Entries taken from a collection

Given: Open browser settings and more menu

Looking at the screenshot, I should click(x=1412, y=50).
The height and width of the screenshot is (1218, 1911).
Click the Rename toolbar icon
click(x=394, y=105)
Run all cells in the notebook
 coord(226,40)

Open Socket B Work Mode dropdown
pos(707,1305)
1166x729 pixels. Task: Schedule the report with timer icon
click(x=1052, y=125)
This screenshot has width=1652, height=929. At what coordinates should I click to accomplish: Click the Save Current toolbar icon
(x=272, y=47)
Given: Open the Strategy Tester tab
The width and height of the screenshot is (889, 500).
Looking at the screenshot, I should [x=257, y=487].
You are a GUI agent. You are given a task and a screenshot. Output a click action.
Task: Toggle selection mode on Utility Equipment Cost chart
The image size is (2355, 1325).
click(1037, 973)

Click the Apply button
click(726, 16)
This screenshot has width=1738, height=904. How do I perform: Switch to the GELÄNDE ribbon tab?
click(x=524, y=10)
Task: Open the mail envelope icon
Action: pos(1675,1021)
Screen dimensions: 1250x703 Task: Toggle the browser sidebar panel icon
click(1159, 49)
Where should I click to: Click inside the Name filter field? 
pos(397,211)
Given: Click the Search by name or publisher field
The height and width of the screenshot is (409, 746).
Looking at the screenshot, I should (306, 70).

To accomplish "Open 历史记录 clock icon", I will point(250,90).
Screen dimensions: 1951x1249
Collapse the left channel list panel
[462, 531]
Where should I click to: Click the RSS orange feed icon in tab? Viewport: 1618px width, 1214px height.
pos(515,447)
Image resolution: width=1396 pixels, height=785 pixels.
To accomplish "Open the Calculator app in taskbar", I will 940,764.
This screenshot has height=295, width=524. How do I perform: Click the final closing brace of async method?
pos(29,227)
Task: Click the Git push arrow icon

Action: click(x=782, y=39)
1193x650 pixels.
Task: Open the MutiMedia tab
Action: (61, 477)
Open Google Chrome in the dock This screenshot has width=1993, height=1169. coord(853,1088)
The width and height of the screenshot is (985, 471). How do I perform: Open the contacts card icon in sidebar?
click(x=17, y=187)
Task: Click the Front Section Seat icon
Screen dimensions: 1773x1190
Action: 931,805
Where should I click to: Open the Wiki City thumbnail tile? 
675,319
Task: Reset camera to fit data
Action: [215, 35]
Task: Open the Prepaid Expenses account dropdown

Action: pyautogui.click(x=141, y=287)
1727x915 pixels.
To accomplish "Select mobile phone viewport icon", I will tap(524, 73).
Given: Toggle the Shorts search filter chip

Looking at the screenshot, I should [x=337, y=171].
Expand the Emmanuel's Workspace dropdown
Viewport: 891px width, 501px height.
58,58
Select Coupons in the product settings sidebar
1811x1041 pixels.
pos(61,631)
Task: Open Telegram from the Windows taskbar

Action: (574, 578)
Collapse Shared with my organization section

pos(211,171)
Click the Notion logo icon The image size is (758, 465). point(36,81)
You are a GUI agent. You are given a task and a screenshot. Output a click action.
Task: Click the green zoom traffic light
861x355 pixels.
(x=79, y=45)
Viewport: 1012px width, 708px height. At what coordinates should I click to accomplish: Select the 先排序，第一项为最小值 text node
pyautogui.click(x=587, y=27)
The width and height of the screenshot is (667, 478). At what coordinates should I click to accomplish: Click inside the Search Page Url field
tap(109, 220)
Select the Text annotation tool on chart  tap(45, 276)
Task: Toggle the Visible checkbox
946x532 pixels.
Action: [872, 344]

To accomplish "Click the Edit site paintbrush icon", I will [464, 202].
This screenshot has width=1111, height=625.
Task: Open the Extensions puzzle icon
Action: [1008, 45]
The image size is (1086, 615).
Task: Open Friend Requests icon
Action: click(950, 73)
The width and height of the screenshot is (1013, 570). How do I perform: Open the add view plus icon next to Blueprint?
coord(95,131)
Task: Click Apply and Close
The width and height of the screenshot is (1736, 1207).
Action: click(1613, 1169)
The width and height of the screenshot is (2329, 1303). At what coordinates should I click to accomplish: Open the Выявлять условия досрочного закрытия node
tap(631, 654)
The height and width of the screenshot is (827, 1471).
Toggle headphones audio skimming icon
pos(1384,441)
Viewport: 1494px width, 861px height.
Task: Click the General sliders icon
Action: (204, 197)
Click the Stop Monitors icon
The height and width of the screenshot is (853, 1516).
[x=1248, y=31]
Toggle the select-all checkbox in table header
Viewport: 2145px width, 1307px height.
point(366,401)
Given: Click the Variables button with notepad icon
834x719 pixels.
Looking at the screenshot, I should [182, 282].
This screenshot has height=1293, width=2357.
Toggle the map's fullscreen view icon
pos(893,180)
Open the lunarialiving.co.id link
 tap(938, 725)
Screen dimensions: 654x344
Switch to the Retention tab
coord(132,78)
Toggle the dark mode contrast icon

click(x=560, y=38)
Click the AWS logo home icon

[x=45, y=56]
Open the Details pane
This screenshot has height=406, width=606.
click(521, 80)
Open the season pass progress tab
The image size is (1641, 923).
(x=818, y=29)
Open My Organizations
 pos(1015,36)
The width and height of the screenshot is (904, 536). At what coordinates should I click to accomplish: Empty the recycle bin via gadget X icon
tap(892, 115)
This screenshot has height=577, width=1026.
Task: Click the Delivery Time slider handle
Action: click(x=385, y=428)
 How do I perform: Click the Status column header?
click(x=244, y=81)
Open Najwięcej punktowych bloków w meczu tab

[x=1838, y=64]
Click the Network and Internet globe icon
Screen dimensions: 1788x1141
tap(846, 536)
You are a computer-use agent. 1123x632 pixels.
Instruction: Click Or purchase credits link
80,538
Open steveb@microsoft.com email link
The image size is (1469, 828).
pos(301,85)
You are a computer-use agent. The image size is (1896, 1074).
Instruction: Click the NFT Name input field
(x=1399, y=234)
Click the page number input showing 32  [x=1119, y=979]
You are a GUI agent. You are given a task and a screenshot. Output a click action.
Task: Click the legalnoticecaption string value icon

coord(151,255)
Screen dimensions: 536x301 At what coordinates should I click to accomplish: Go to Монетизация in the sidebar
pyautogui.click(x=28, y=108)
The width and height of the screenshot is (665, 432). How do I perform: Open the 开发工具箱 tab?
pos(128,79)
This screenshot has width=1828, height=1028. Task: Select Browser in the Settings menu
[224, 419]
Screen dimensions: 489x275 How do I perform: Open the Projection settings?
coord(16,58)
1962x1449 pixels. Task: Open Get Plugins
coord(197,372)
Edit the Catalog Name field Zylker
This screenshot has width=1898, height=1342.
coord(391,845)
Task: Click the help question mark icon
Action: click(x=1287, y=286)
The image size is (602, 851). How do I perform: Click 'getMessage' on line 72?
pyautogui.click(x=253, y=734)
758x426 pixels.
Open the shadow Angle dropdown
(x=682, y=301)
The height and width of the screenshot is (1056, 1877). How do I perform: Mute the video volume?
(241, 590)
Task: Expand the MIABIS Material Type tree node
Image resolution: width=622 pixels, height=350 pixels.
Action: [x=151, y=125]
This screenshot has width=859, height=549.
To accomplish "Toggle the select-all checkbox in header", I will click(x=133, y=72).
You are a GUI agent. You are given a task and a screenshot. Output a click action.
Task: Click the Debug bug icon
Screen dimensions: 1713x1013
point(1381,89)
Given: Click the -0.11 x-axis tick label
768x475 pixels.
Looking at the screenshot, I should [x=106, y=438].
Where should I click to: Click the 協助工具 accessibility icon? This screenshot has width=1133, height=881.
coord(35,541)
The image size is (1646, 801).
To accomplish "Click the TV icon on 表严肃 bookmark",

## [Problem requirements]
For each line above that holds the string "chart", provide a copy of that line.

## [Task response]
Task: Toggle selection mode on Utility Equipment Cost chart
Select the Text annotation tool on chart  tap(45, 276)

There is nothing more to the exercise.